Тогда я рассказал ему кое-что об Ахакусе. Но умолчал об индейцах тараумара в Сьерра-Мадре, потому что он бы меня не понял или счел бы полоумным или вовсе безумным. Я рассказал только о том, каким увидел Ахакус.
— И когда по возвращении из Мексики вы рискнули своим фамильным состоянием до последнего сентаво ради экспедиции в Парагвай, вы сделали это, надеясь найти Серебряную Сьерру?
— О нет. Индейцы тех мест интересовали меня больше своими знаниями, нежели горы своим содержимым. Одно Потоси могло заменить все горы Серебряной Сьерры… Вероятно, я хотел быть особым конкистадором, а это невозможно. И люди Церкви не дали мне ходу. Я потерпел неудачу. И, как видите, дон Эрнандо, теперь я обороняюсь от ловушек, расставленных властями.
Он сделал знак одному старому капитану, видно сведущему в законах, вероятно из тех, что сопутствовали ему в дни его славы, и приказал ему приготовить послание.
— Оидор Давила из Королевской Аудиенсии многим мне обязан. Завтра утром он получит мою записку о вашем деле.
Он дал понять, что визит окончен. Тот же старый капитан помог ему приподняться. Я откланялся с тем почтением, которое следует воздавать маркизам, даже новоиспеченным, и встретил его взгляд, совсем потухший. В нем даже не отражались лучи жаркого солнца.
Кортес скончался два дня спустя, даже не доехав до своего дома в Кастильеха-де-ла-Куэста. Почести ему воздали весьма скромные.
Ахакус светился во мраке. Наконец, вот он, секретный, загадочный город. Из долины мы видели, как он мер-дает в синей мгле. Сотни огромных костров из сосновых бревен освещают основания высоких стен из слюды с золотыми прожилками. В колыхании пламени эти огромные каменные стены будто пляшут согласно медленному ритму огненных языков.
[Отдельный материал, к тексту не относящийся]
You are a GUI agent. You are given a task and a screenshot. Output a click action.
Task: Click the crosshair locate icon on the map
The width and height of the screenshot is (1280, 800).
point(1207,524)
Молчаливая, завораживающая пляска.
По красноватым контрфорсам и высоким башням призрачного города шла процессия с факелами. Рабы несли на носилках верховных жрецов, прибывших на зимние священные обряды.
Ахакус, вероятно, был одним из первых тайных неприступных городов. Мои проводники устроили перед ним привал на берегу реки, орошающей каменистую долину. Тут была граница запретного. Слышались беспрестанный бой барабанов и хриплые звуки духовых, указывавших на присутствие колдунов, пришедших из страны Высокой Горы, что называется Край Четырех Сторон Света.